**Problem requirements**
Would you set down every entry shown below, precisely as written?

**Given information**
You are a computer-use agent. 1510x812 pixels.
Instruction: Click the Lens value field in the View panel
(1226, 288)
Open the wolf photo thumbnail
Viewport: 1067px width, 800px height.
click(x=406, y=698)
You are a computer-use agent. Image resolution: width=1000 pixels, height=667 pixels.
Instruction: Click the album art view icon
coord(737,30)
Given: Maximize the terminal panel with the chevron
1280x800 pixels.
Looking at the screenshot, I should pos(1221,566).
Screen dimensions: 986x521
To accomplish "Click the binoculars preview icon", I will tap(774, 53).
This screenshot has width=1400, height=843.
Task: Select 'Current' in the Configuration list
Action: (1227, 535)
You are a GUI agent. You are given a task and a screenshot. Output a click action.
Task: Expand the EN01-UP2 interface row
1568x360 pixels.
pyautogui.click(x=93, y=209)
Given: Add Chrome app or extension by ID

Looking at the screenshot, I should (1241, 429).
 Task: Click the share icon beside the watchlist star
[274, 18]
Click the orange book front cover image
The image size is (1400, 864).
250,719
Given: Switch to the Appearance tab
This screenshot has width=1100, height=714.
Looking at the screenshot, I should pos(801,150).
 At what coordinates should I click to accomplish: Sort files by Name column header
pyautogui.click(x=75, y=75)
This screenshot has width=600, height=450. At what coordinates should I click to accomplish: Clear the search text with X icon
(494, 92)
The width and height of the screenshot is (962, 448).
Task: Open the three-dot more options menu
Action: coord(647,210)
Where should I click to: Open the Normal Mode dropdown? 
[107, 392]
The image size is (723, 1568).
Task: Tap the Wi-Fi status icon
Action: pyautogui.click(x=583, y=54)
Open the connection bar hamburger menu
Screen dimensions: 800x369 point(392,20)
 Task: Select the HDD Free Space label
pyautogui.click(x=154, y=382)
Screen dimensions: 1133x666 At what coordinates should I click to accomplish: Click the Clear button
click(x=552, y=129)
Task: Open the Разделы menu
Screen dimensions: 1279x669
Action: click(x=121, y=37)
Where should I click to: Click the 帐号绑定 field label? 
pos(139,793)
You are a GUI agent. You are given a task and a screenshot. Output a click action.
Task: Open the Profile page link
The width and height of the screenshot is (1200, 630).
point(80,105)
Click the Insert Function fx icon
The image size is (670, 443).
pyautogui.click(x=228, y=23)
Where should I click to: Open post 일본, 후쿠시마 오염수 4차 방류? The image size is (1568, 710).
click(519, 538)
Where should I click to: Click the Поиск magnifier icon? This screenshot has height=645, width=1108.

**Answer space**
You are a computer-use agent. 1510x812 pixels.
Instruction: Click the Lens value field in the View panel
(1226, 288)
Open the wolf photo thumbnail
Viewport: 1067px width, 800px height.
click(x=406, y=698)
You are a computer-use agent. Image resolution: width=1000 pixels, height=667 pixels.
Instruction: Click the album art view icon
coord(737,30)
Given: Maximize the terminal panel with the chevron
1280x800 pixels.
Looking at the screenshot, I should pos(1221,566).
Screen dimensions: 986x521
To accomplish "Click the binoculars preview icon", I will tap(774, 53).
This screenshot has width=1400, height=843.
Task: Select 'Current' in the Configuration list
Action: (1227, 535)
You are a GUI agent. You are given a task and a screenshot. Output a click action.
Task: Expand the EN01-UP2 interface row
1568x360 pixels.
pyautogui.click(x=93, y=209)
Given: Add Chrome app or extension by ID

Looking at the screenshot, I should (1241, 429).
 Task: Click the share icon beside the watchlist star
[274, 18]
Click the orange book front cover image
The image size is (1400, 864).
250,719
Given: Switch to the Appearance tab
This screenshot has width=1100, height=714.
Looking at the screenshot, I should pos(801,150).
 At what coordinates should I click to accomplish: Sort files by Name column header
pyautogui.click(x=75, y=75)
This screenshot has width=600, height=450. At what coordinates should I click to accomplish: Clear the search text with X icon
(494, 92)
The width and height of the screenshot is (962, 448).
Task: Open the three-dot more options menu
Action: coord(647,210)
Where should I click to: Open the Normal Mode dropdown? 
[107, 392]
The image size is (723, 1568).
Task: Tap the Wi-Fi status icon
Action: pyautogui.click(x=583, y=54)
Open the connection bar hamburger menu
Screen dimensions: 800x369 point(392,20)
 Task: Select the HDD Free Space label
pyautogui.click(x=154, y=382)
Screen dimensions: 1133x666 At what coordinates should I click to accomplish: Click the Clear button
click(x=552, y=129)
Task: Open the Разделы menu
Screen dimensions: 1279x669
Action: click(x=121, y=37)
Where should I click to: Click the 帐号绑定 field label? 
pos(139,793)
You are a GUI agent. You are given a task and a screenshot. Output a click action.
Task: Open the Profile page link
The width and height of the screenshot is (1200, 630).
point(80,105)
Click the Insert Function fx icon
The image size is (670, 443).
pyautogui.click(x=228, y=23)
Where should I click to: Open post 일본, 후쿠시마 오염수 4차 방류? The image size is (1568, 710).
click(519, 538)
Where should I click to: Click the Поиск magnifier icon? This screenshot has height=645, width=1108.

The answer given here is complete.